Boulevard du Plateau is a collector roadway located in Gatineau (specifically in Le Plateau), Quebec, beside Route 148. The boulevard starts at Chemin Vanier in Aylmer and ends at Boulevard Saint-Raymond and Route 148.

It is home to the new D'Arcy McGee English high school, which recently moved from its former location near the Hull Hospital, several kilometres away,

This roadway, which was fairly quiet until the mid-1990s, became very busy after 2000, when the community began to grow rapidly. The increasing number of residents, was one of the reasons that retail and commercial development has exploded, similar to the likes of Barrhaven's Marketplace district as well as the Kanata Centrum and the Holy Trinity/Avalon district of Orleans.
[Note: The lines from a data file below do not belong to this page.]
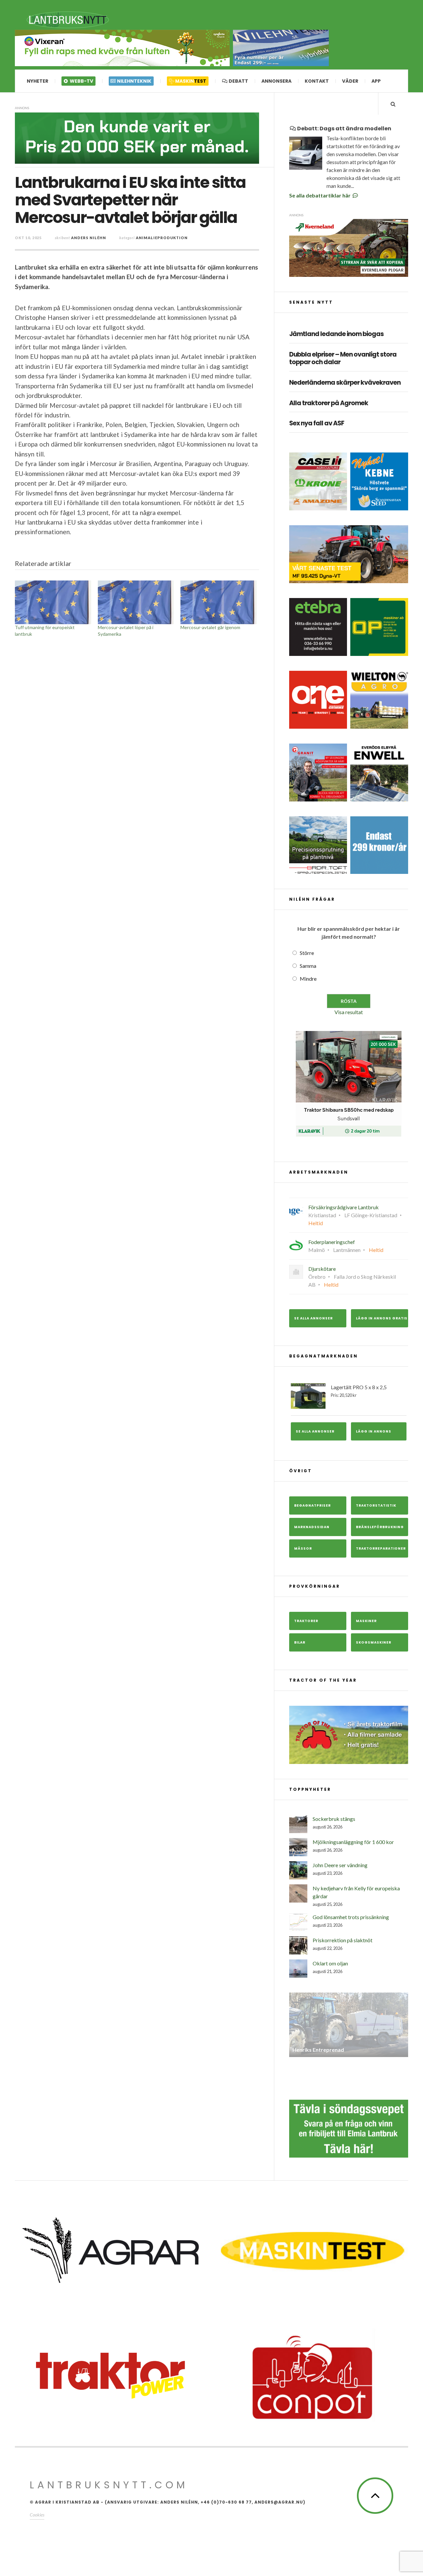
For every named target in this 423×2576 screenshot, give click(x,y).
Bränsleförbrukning (380, 1526)
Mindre (308, 978)
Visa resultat (348, 1012)
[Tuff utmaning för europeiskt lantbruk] (53, 602)
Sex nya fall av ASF (316, 423)
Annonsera (276, 81)
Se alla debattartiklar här (320, 195)
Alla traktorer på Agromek (328, 403)
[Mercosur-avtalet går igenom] (218, 602)
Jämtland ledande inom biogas (336, 334)
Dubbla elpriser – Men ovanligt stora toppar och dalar (343, 358)
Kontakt (317, 81)
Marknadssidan (311, 1526)
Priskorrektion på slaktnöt (342, 1940)
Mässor (303, 1548)
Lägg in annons (373, 1431)
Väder (350, 81)
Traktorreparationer (381, 1548)
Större (307, 953)
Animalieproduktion (162, 238)
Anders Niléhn (88, 238)
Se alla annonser (313, 1318)
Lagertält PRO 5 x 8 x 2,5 (359, 1391)
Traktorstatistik (376, 1505)
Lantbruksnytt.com (109, 2485)
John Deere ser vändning (340, 1865)
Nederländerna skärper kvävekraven (345, 383)
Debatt (238, 81)
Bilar (299, 1642)
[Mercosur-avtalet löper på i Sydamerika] (136, 602)
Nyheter (37, 81)
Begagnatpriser (312, 1505)
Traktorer (306, 1620)
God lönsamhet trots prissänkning (351, 1917)
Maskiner (366, 1620)
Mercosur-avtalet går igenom (210, 627)
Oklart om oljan (330, 1963)
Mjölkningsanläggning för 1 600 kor (353, 1842)
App (376, 81)
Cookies (37, 2514)
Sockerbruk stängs (334, 1819)
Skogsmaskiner (373, 1642)
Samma (308, 966)
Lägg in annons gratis (381, 1318)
Since the late 1990s, Maxi, SuperC, Reitmans, Moores, Wal-Mart Canada, Rona and Bureau en Gros stores have been built in rapid succession, A large 16-theatre movie complex, known as StarCité Hull, was also built, the largest of its kind in Gatineau.

Local residents have expressed concerns about the growing number of superstores in the area and have asked the city to slow the expansion of the commercial district, as traffic has been getting increasingly congested during shopping hours. However, there is still ample open space left for development that allows for more stores in the future since the road has been completed. In addition, the nearby Boulevard des Allumettières (formerly Boulevard de l'Outaouais), also known as the Highway 50/148 extension, gives eastern residents of the city much faster and easier access to the big-box stores in the area which would add to traffic congestion. Boulevard des Grives has been extended to the 148 to help reduce congestion.

As of 2006, community has entered the Aylmer sector, and its population is expected to approach the 15,000-20,000 range.